Compensation

This page was last updated on: 2023-05-03

Overtime Compensation

Normal working hours in Botswana are 8 hours a day and 48 hours a week.

An employee is not required under his contract of employment to work more than five consecutive hours without a period of rest which is not be less than 30 minutes or more than an ordinary working period of eight hours in any one day or more than 48 hours in any one week. However, an employee engaged under his contract of employment in regular shift work can be required by his employer to work more than five consecutive hours without a period of rest, more than eight hours in any one day or more than 48 hours in any one week. That being said, the average number of hours worked over any period of four weeks is not to exceed 48 hours per week.

Where the working week is one of five days, the hours of work in each day can be increased to nine but the work hours must be interrupted by a period or periods of rest of not less than one hour in the aggregate during which period the employee is to be provided with the opportunity to have a meal.

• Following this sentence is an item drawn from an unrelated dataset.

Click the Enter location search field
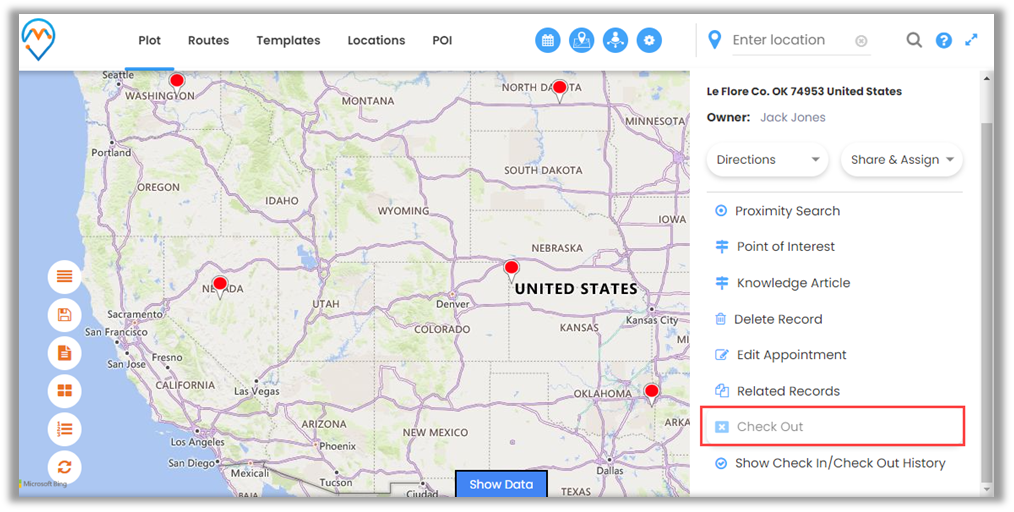Image resolution: width=1014 pixels, height=512 pixels. click(788, 40)
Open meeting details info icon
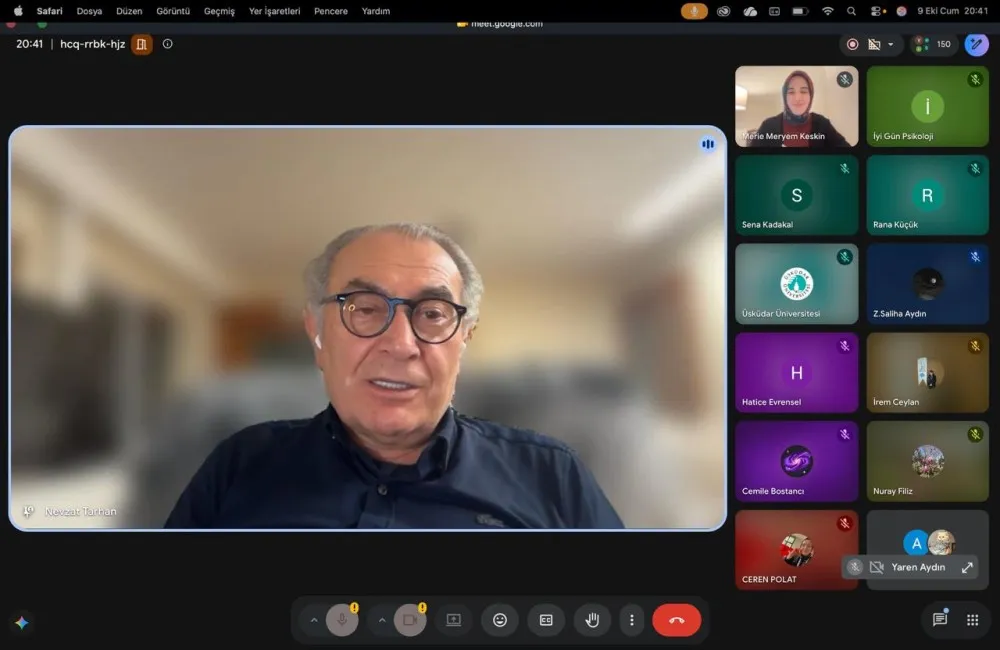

An employee can be required by his employer to exceed the limit of hours or to work during a rest period prescribed in case of an actual or threatened accident; essential work, the performance of which is Crucial to the life of the community; work essential for national defence or security; urgent work to be done to machinery or plant; an interruption of work which it was not reasonably possible to foresee; or work to be performed by employees in any industrial undertaking considered by the Minister of Labour to be vital to the economy of Botswana.

An employee is not to be required or permitted to work overtime for more than 14 hours in any one week. The Minister can through an order published in the Gazette, declare that the limitation upon overtime is not to apply to employees in a particular industry or undertaking.

If an employee is required to work in any one day more than the number of hours in the ordinary daily working period, the number of hours so worked in excess will be considered overtime, and the employee will be paid one and a half times (150% of the normal wage rate).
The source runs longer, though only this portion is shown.